Wahlergebnisse der Akademischen Wahlen 2007

Die Liste der Fachschaftsinitiativen an der FU „Fachschaftsinitiativen/Offene Liste“ konnte bei den Wahlen zum Akademischen Senat an der FU Berlin 2 von 4 Sitzen erhalten. Je ein weiterer Sitz der studentischen Vertreter/innen in diesem Gremium wird nun von der „Alternative Liste Bündnis 90/Grüne“ und der Liste „DEFO / LHG – demokratisch, liberal“ wahrgenommen.

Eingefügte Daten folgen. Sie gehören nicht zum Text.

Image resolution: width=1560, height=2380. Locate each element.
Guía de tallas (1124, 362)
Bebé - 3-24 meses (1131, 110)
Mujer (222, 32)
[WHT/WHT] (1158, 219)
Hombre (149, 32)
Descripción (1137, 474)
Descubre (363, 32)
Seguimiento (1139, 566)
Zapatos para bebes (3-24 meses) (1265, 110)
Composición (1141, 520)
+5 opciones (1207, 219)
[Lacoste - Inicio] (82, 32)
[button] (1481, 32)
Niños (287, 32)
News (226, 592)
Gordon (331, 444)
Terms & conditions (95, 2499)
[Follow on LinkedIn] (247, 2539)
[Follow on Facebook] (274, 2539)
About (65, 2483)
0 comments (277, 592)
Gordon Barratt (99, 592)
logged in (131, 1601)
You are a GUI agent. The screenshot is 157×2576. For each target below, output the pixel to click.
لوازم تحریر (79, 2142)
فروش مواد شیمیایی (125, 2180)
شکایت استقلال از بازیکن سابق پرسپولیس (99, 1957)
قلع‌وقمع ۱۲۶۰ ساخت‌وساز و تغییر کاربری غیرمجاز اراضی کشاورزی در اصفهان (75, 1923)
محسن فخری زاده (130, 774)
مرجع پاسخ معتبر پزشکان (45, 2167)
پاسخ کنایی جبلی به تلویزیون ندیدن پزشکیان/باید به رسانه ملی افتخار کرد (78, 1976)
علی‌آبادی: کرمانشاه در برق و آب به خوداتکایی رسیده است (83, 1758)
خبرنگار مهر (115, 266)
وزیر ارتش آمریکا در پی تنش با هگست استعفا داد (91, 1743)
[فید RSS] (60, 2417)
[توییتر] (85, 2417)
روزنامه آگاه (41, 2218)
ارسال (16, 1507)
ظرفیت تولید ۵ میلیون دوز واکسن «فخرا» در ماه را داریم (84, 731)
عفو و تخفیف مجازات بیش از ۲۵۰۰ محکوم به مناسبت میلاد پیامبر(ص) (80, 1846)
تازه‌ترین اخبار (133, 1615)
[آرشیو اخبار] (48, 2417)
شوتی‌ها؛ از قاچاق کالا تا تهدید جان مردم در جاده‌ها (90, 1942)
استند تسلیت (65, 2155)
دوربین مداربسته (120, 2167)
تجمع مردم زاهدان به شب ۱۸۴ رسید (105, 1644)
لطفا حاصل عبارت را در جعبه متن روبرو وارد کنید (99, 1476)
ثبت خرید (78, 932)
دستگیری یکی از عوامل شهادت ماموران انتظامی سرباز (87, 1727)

Aus dem vorläufigen Ergebnis der Wahlen der Zentralen Organe der Freien Universität Berlin

Akademischer Senat
Gruppe der Studenten und Studentinnen, Doktoranden und Doktorandinnen
Zahl der Wahlberechtigten: 34.789
Wahlbeteiligung: 4,81%

Liste 1: Fachschaftsinitiativen/Offene Liste 608 Stimmen – 2 Mandate
Liste 2: Alternative Liste Bündnis 90/Grüne 395 Stimmen – 1 Mandat
Liste 3: JUSOS FU 189 Stimmen – 0 Mandate
Liste 4: DEFO / LHG – demokratisch, liberal 322 Stimmen – 1 Mandat

Quelle: http://web.fu-berlin.de/zwv/aktuell/0607ws/2007/bek1.pdf

Die Liste Fachschaftsinitiativen/Offene Liste wird ihre Mandate in enger Koordination mit den Fachschaftsinis wahrnehmen und regelmäßig über die Vorhaben des Uni-Präsidiums im Akademischen Senat berichten.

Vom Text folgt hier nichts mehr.